In the 1960’s it was determined that the church building was no longer able to support the ministry of the congregation. So a decision was made to build a new building on property the church owned across the street. Once the new building was occupied in the 1970’s the old, “Century Building” continued to be used for Christ’s ministry in the community. It served for several years as “Independence House” a self-help center providing counseling, meeting space for groups such as Boy Scouts, a food pantry, Teen Center etc. Light House North was begun in the old church and continued in ministry there for 10 years.

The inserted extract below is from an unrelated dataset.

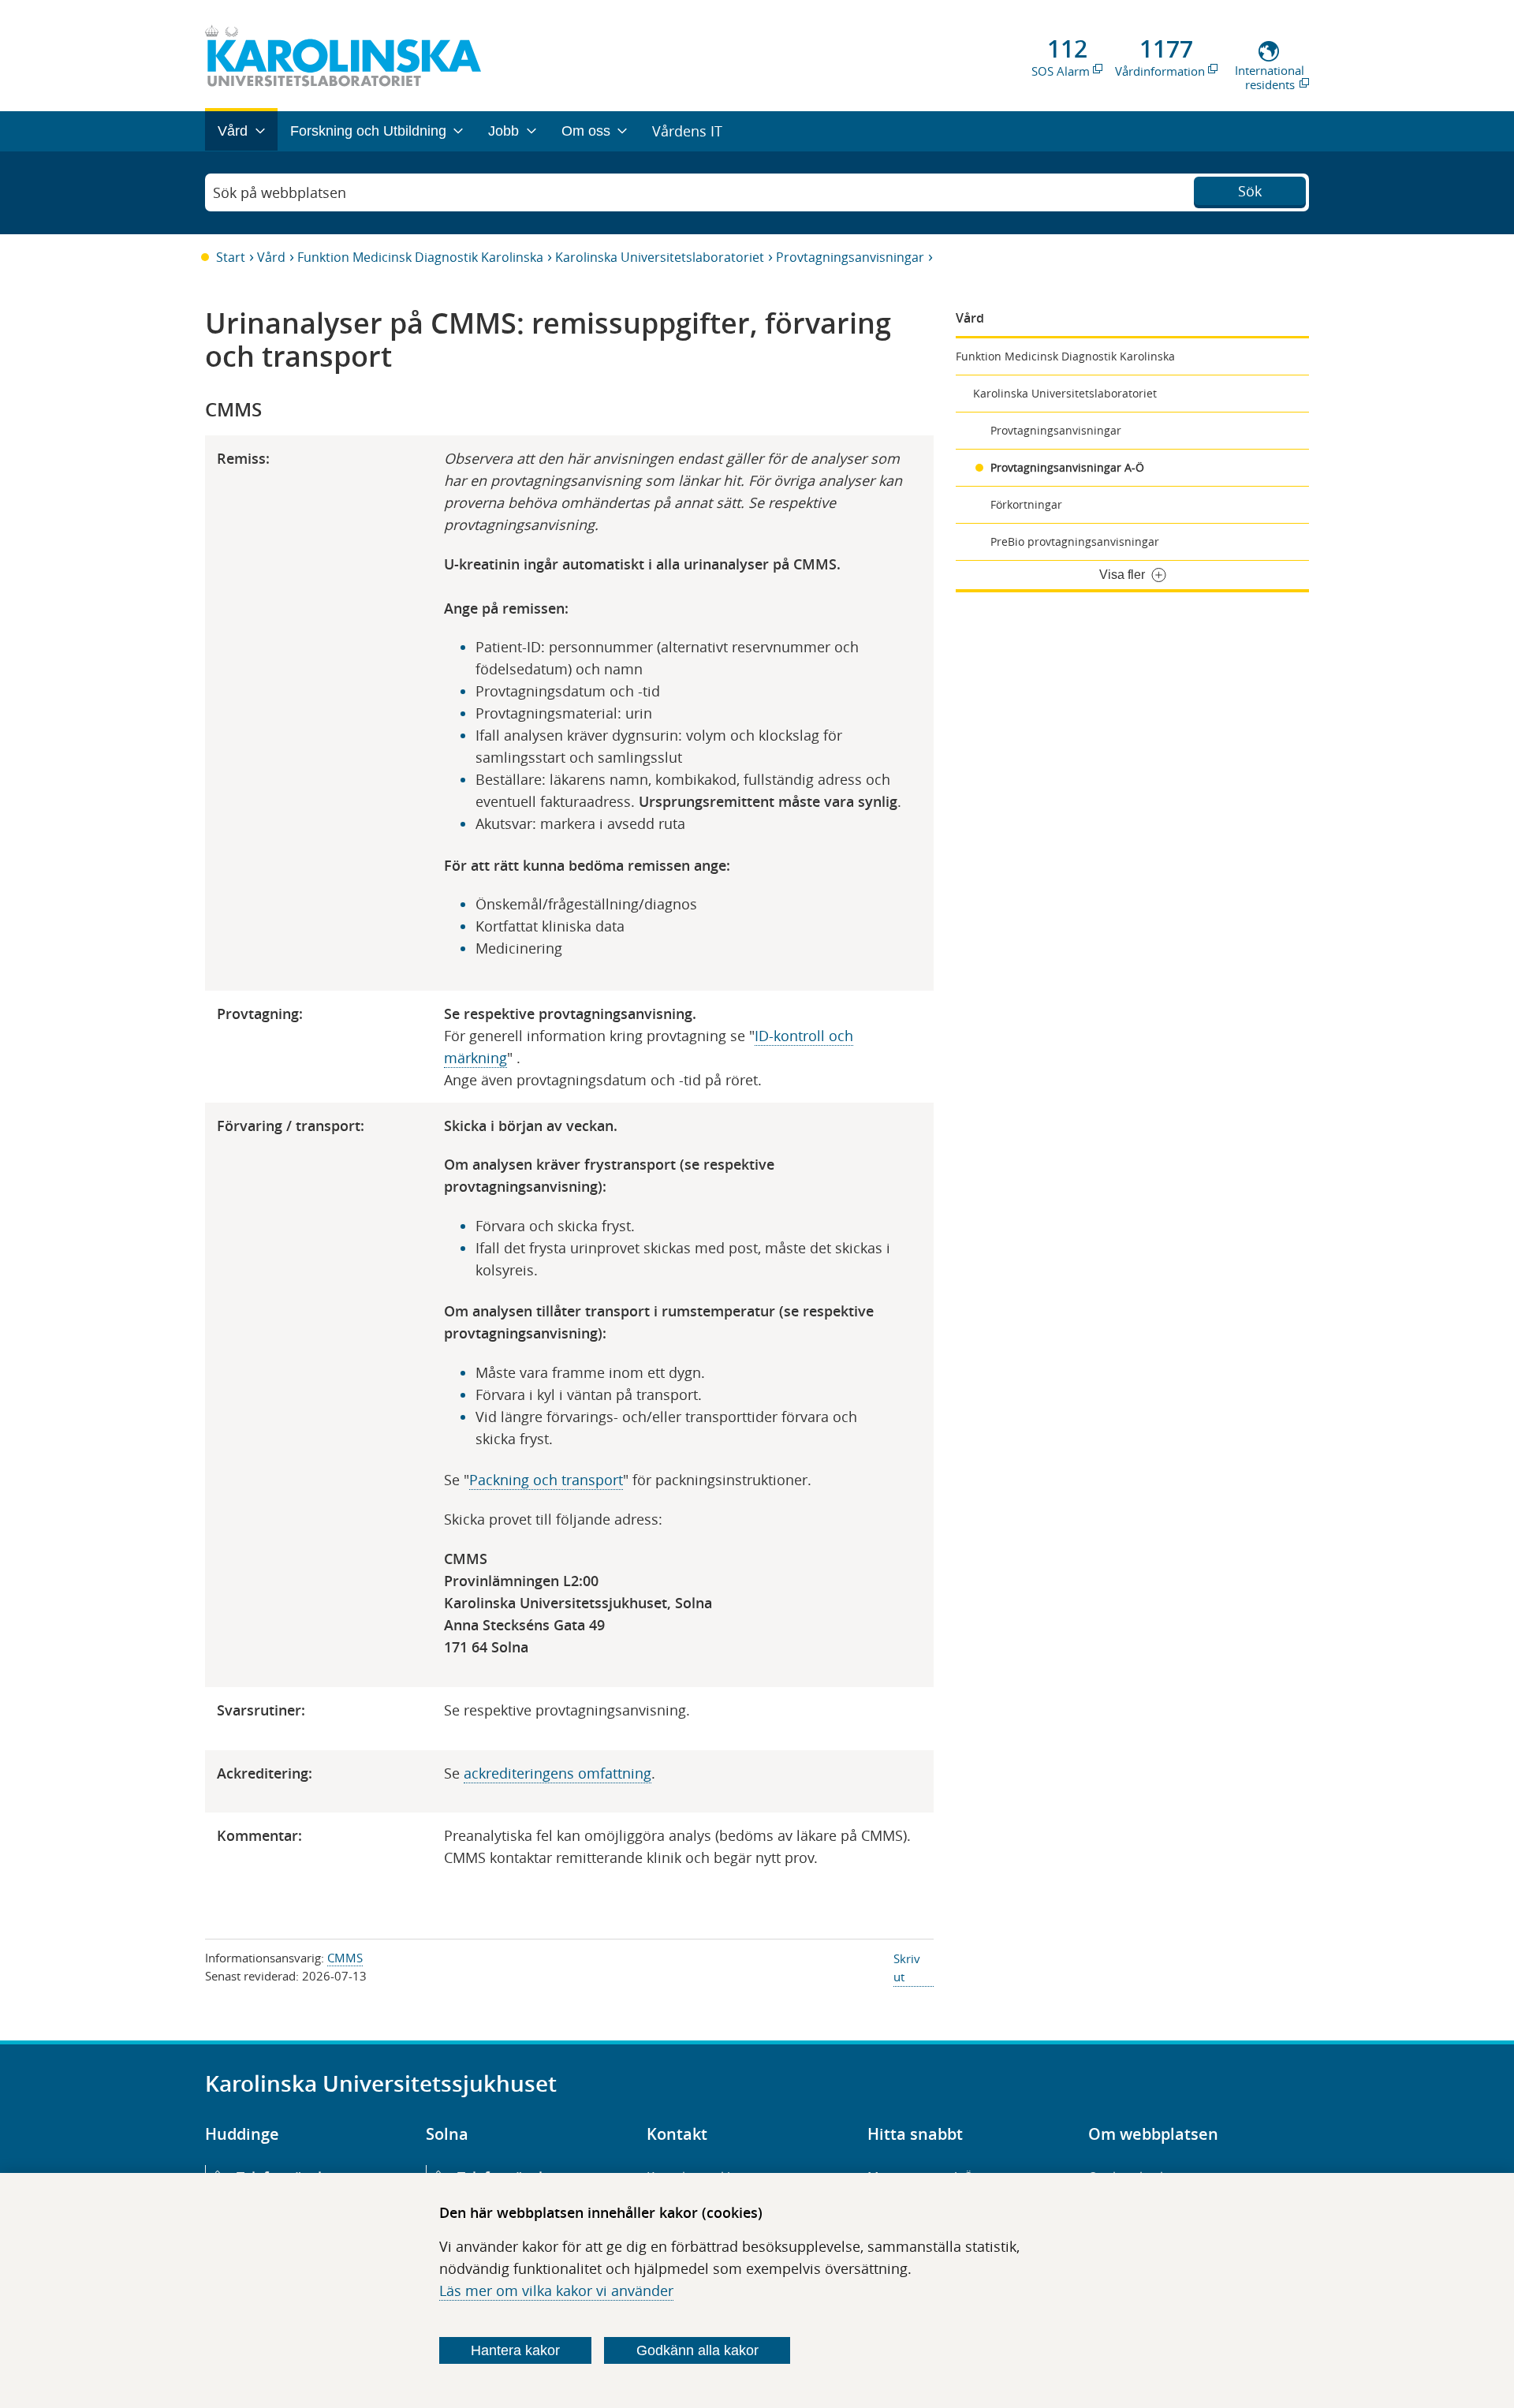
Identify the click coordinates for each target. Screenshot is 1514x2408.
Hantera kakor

What will be the fate of this building and the vision of a small group of faithful Christians in the 1800s? In 1857, in an effort of ecumenism, the Elders voted to allow the newly forming Baptist and Methodist societies to hold services in the building on Sunday afternoons between the hours of 1and 4 o’clock. The congregation has continued to open the doors of this landmark to others in the name of Christ ever since. When Lighthouse North moved out serious restoration needs were detected. A new roof was installed but not before damage had been done to the plasterwork ceiling. The current Elders of the church contacted Oakland University and have been advised that from a historical point of view the building is unique in its structure and of historical importance to the community. Once basic restoration has been accomplished the congregation wishes to maintain the rich heritage of ministry uses the building has had in the past and looks for ways in which the building can continue to serve Christ in the future.